* **問題の詳細**:
以下の行をすべて、「Filter」を「Sort」に置き換え、それ以外は一切変えずにもう一度書き出してもらえますか？

* **元の行**:
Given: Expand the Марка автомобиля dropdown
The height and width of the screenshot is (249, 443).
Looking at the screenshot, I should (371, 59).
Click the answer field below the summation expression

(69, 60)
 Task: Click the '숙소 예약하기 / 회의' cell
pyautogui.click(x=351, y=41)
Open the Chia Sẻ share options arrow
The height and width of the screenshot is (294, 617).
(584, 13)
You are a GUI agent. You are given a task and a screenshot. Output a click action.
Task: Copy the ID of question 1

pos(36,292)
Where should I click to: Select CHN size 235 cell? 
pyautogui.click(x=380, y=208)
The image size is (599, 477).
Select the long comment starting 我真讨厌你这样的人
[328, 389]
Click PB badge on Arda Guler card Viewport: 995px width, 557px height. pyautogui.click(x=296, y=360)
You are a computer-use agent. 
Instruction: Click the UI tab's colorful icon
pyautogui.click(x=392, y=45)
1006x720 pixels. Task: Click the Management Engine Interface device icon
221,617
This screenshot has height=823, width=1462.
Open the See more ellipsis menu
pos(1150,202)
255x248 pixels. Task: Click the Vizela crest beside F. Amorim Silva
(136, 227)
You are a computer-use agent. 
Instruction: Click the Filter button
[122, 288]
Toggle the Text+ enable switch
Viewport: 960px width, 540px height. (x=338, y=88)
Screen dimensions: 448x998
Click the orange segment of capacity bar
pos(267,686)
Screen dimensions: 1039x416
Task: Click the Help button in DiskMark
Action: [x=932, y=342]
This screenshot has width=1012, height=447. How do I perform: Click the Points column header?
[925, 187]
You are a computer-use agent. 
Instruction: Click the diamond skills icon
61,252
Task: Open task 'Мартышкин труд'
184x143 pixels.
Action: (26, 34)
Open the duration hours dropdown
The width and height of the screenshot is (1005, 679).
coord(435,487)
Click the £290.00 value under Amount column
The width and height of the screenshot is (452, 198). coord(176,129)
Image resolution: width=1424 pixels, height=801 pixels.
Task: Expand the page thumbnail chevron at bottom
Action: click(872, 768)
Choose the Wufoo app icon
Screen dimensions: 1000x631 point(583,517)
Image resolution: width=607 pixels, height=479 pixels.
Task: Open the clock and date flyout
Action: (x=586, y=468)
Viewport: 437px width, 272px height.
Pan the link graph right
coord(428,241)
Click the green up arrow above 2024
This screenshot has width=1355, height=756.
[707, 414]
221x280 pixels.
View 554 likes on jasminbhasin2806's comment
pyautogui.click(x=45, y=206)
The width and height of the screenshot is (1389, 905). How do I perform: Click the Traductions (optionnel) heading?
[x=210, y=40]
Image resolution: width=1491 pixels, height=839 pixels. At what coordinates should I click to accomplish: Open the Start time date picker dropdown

* **解答**:
Given: Expand the Марка автомобиля dropdown
The height and width of the screenshot is (249, 443).
Looking at the screenshot, I should (371, 59).
Click the answer field below the summation expression

(69, 60)
 Task: Click the '숙소 예약하기 / 회의' cell
pyautogui.click(x=351, y=41)
Open the Chia Sẻ share options arrow
The height and width of the screenshot is (294, 617).
(584, 13)
You are a GUI agent. You are given a task and a screenshot. Output a click action.
Task: Copy the ID of question 1

pos(36,292)
Where should I click to: Select CHN size 235 cell? 
pyautogui.click(x=380, y=208)
The image size is (599, 477).
Select the long comment starting 我真讨厌你这样的人
[328, 389]
Click PB badge on Arda Guler card Viewport: 995px width, 557px height. pyautogui.click(x=296, y=360)
You are a computer-use agent. 
Instruction: Click the UI tab's colorful icon
pyautogui.click(x=392, y=45)
1006x720 pixels. Task: Click the Management Engine Interface device icon
221,617
This screenshot has height=823, width=1462.
Open the See more ellipsis menu
pos(1150,202)
255x248 pixels. Task: Click the Vizela crest beside F. Amorim Silva
(136, 227)
You are a computer-use agent. 
Instruction: Click the Sort button
[122, 288]
Toggle the Text+ enable switch
Viewport: 960px width, 540px height. (x=338, y=88)
Screen dimensions: 448x998
Click the orange segment of capacity bar
pos(267,686)
Screen dimensions: 1039x416
Task: Click the Help button in DiskMark
Action: [x=932, y=342]
This screenshot has width=1012, height=447. How do I perform: Click the Points column header?
[925, 187]
You are a computer-use agent. 
Instruction: Click the diamond skills icon
61,252
Task: Open task 'Мартышкин труд'
184x143 pixels.
Action: (26, 34)
Open the duration hours dropdown
The width and height of the screenshot is (1005, 679).
coord(435,487)
Click the £290.00 value under Amount column
The width and height of the screenshot is (452, 198). coord(176,129)
Image resolution: width=1424 pixels, height=801 pixels.
Task: Expand the page thumbnail chevron at bottom
Action: click(872, 768)
Choose the Wufoo app icon
Screen dimensions: 1000x631 point(583,517)
Image resolution: width=607 pixels, height=479 pixels.
Task: Open the clock and date flyout
Action: (x=586, y=468)
Viewport: 437px width, 272px height.
Pan the link graph right
coord(428,241)
Click the green up arrow above 2024
This screenshot has width=1355, height=756.
[707, 414]
221x280 pixels.
View 554 likes on jasminbhasin2806's comment
pyautogui.click(x=45, y=206)
The width and height of the screenshot is (1389, 905). How do I perform: Click the Traductions (optionnel) heading?
[x=210, y=40]
Image resolution: width=1491 pixels, height=839 pixels. At what coordinates should I click to accomplish: Open the Start time date picker dropdown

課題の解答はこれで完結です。